* Directions: The answer must be the data, repeated exactly.
##### Records to use #####
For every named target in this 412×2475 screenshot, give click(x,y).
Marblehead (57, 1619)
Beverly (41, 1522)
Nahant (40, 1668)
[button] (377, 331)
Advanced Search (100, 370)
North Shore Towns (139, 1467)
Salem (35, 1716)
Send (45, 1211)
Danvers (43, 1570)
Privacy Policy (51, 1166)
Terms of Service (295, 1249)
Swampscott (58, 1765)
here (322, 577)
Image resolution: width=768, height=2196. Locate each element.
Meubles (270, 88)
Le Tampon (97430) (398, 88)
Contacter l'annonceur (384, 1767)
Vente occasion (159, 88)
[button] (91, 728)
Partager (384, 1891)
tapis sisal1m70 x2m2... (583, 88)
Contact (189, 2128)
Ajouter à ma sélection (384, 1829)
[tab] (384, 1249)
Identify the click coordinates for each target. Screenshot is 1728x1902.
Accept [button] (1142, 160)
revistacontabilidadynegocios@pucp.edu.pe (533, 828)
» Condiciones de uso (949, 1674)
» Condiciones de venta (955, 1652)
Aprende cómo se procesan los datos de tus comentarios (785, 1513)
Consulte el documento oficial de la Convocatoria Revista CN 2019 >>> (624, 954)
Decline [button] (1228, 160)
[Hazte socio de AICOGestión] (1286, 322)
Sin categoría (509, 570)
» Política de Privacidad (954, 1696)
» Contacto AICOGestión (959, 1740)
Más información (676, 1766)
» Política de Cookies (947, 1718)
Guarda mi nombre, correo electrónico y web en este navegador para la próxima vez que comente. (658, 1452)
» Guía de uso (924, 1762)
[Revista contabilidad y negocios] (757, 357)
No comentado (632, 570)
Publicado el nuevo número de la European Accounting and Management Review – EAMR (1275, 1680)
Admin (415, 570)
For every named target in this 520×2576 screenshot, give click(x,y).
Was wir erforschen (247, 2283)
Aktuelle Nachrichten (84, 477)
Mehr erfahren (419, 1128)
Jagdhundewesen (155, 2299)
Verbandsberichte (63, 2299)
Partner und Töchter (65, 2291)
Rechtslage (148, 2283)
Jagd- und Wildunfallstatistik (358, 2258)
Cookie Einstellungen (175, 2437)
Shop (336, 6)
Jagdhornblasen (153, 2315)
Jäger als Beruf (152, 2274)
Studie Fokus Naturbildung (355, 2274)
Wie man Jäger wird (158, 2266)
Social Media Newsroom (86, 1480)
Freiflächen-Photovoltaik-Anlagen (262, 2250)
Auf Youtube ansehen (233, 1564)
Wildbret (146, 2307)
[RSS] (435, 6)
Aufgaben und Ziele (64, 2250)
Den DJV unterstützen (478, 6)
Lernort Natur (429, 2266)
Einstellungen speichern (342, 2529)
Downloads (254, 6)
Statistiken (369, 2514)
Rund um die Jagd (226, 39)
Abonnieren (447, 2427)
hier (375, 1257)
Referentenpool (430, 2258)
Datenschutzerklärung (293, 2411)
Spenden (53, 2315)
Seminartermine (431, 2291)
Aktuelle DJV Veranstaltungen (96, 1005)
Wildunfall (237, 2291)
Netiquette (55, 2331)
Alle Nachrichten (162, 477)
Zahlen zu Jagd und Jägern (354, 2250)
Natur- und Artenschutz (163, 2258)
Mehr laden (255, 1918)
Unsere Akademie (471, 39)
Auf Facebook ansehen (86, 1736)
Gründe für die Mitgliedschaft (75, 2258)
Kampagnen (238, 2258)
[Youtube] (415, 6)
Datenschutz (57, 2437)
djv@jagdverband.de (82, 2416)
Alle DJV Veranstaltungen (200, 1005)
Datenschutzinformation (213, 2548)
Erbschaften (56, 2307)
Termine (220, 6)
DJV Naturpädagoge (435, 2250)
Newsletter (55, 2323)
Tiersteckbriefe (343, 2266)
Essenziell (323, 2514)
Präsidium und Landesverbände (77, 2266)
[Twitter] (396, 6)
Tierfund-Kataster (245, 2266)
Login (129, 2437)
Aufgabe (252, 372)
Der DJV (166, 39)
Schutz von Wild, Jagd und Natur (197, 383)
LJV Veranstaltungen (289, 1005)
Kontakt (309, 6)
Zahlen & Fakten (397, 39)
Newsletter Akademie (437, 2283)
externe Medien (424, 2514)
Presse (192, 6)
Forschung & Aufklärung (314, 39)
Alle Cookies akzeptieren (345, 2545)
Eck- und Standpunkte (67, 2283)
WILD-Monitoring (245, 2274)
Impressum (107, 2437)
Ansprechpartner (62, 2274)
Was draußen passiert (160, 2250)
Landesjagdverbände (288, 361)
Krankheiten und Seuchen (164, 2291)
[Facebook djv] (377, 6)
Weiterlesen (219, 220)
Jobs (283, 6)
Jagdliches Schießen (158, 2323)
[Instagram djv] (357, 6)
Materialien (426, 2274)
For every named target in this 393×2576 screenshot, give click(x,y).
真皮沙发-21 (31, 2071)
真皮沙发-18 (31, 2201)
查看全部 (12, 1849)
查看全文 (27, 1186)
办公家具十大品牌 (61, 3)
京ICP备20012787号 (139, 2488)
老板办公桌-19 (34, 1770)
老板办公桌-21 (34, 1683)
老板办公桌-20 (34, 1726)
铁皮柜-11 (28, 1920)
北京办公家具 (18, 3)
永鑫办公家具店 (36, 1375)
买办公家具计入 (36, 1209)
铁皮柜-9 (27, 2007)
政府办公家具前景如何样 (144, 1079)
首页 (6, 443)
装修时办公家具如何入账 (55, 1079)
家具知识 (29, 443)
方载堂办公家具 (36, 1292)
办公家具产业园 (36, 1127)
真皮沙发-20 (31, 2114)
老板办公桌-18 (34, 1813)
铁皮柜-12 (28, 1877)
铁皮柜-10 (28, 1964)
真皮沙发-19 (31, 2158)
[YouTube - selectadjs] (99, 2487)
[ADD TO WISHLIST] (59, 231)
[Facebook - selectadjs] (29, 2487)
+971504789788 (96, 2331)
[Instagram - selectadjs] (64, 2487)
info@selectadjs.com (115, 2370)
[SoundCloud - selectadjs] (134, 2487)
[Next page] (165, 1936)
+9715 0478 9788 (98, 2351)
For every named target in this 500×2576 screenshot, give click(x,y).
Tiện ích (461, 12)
#####
* Written answer:
For every named target in this 412×2475 screenshot, give click(x,y).
Marblehead (57, 1619)
Beverly (41, 1522)
Nahant (40, 1668)
[button] (377, 331)
Advanced Search (100, 370)
North Shore Towns (139, 1467)
Salem (35, 1716)
Send (45, 1211)
Danvers (43, 1570)
Privacy Policy (51, 1166)
Terms of Service (295, 1249)
Swampscott (58, 1765)
here (322, 577)
Image resolution: width=768, height=2196. Locate each element.
Meubles (270, 88)
Le Tampon (97430) (398, 88)
Contacter l'annonceur (384, 1767)
Vente occasion (159, 88)
[button] (91, 728)
Partager (384, 1891)
tapis sisal1m70 x2m2... (583, 88)
Contact (189, 2128)
Ajouter à ma sélection (384, 1829)
[tab] (384, 1249)
Identify the click coordinates for each target. Screenshot is 1728x1902.
Accept [button] (1142, 160)
revistacontabilidadynegocios@pucp.edu.pe (533, 828)
» Condiciones de uso (949, 1674)
» Condiciones de venta (955, 1652)
Aprende cómo se procesan los datos de tus comentarios (785, 1513)
Consulte el documento oficial de la Convocatoria Revista CN 2019 >>> (624, 954)
Decline [button] (1228, 160)
[Hazte socio de AICOGestión] (1286, 322)
Sin categoría (509, 570)
» Política de Privacidad (954, 1696)
» Contacto AICOGestión (959, 1740)
Más información (676, 1766)
» Política de Cookies (947, 1718)
Guarda mi nombre, correo electrónico y web en este navegador para la próxima vez que comente. (658, 1452)
» Guía de uso (924, 1762)
[Revista contabilidad y negocios] (757, 357)
No comentado (632, 570)
Publicado el nuevo número de la European Accounting and Management Review – EAMR (1275, 1680)
Admin (415, 570)
For every named target in this 520×2576 screenshot, give click(x,y).
Was wir erforschen (247, 2283)
Aktuelle Nachrichten (84, 477)
Mehr erfahren (419, 1128)
Jagdhundewesen (155, 2299)
Verbandsberichte (63, 2299)
Partner und Töchter (65, 2291)
Rechtslage (148, 2283)
Jagd- und Wildunfallstatistik (358, 2258)
Cookie Einstellungen (175, 2437)
Shop (336, 6)
Jagdhornblasen (153, 2315)
Jäger als Beruf (152, 2274)
Studie Fokus Naturbildung (355, 2274)
Wie man Jäger wird (158, 2266)
Social Media Newsroom (86, 1480)
Freiflächen-Photovoltaik-Anlagen (262, 2250)
Auf Youtube ansehen (233, 1564)
Wildbret (146, 2307)
[RSS] (435, 6)
Aufgaben und Ziele (64, 2250)
Den DJV unterstützen (478, 6)
Lernort Natur (429, 2266)
Einstellungen speichern (342, 2529)
Downloads (254, 6)
Statistiken (369, 2514)
Rund um die Jagd (226, 39)
Abonnieren (447, 2427)
hier (375, 1257)
Referentenpool (430, 2258)
Datenschutzerklärung (293, 2411)
Spenden (53, 2315)
Seminartermine (431, 2291)
Aktuelle DJV Veranstaltungen (96, 1005)
Wildunfall (237, 2291)
Netiquette (55, 2331)
Alle Nachrichten (162, 477)
Zahlen zu Jagd und Jägern (354, 2250)
Natur- und Artenschutz (163, 2258)
Mehr laden (255, 1918)
Unsere Akademie (471, 39)
Auf Facebook ansehen (86, 1736)
Gründe für die Mitgliedschaft (75, 2258)
Kampagnen (238, 2258)
[Youtube] (415, 6)
Datenschutz (57, 2437)
djv@jagdverband.de (82, 2416)
Alle DJV Veranstaltungen (200, 1005)
Datenschutzinformation (213, 2548)
Erbschaften (56, 2307)
Termine (220, 6)
DJV Naturpädagoge (435, 2250)
Newsletter (55, 2323)
Tiersteckbriefe (343, 2266)
Essenziell (323, 2514)
Präsidium und Landesverbände (77, 2266)
[Twitter] (396, 6)
Tierfund-Kataster (245, 2266)
Login (129, 2437)
Aufgabe (252, 372)
Der DJV (166, 39)
Schutz von Wild, Jagd und Natur (197, 383)
LJV Veranstaltungen (289, 1005)
Kontakt (309, 6)
Zahlen & Fakten (397, 39)
Newsletter Akademie (437, 2283)
externe Medien (424, 2514)
Presse (192, 6)
Forschung & Aufklärung (314, 39)
Alle Cookies akzeptieren (345, 2545)
Eck- und Standpunkte (67, 2283)
WILD-Monitoring (245, 2274)
Impressum (107, 2437)
Ansprechpartner (62, 2274)
Was draußen passiert (160, 2250)
Landesjagdverbände (288, 361)
Krankheiten und Seuchen (164, 2291)
[Facebook djv] (377, 6)
Weiterlesen (219, 220)
Jobs (283, 6)
Jagdliches Schießen (158, 2323)
[Instagram djv] (357, 6)
Materialien (426, 2274)
For every named target in this 393×2576 screenshot, give click(x,y).
真皮沙发-21 (31, 2071)
真皮沙发-18 (31, 2201)
查看全部 (12, 1849)
查看全文 (27, 1186)
办公家具十大品牌 (61, 3)
京ICP备20012787号 (139, 2488)
老板办公桌-19 (34, 1770)
老板办公桌-21 (34, 1683)
老板办公桌-20 (34, 1726)
铁皮柜-11 (28, 1920)
北京办公家具 (18, 3)
永鑫办公家具店 (36, 1375)
买办公家具计入 (36, 1209)
铁皮柜-9 (27, 2007)
政府办公家具前景如何样 (144, 1079)
首页 (6, 443)
装修时办公家具如何入账 (55, 1079)
家具知识 (29, 443)
方载堂办公家具 (36, 1292)
办公家具产业园 (36, 1127)
真皮沙发-20 (31, 2114)
老板办公桌-18 (34, 1813)
铁皮柜-12 (28, 1877)
铁皮柜-10 (28, 1964)
真皮沙发-19 (31, 2158)
[YouTube - selectadjs] (99, 2487)
[ADD TO WISHLIST] (59, 231)
[Facebook - selectadjs] (29, 2487)
+971504789788 (96, 2331)
[Instagram - selectadjs] (64, 2487)
info@selectadjs.com (115, 2370)
[SoundCloud - selectadjs] (134, 2487)
[Next page] (165, 1936)
+9715 0478 9788 (98, 2351)
For every named target in this 500×2576 screenshot, give click(x,y).
Tiện ích (461, 12)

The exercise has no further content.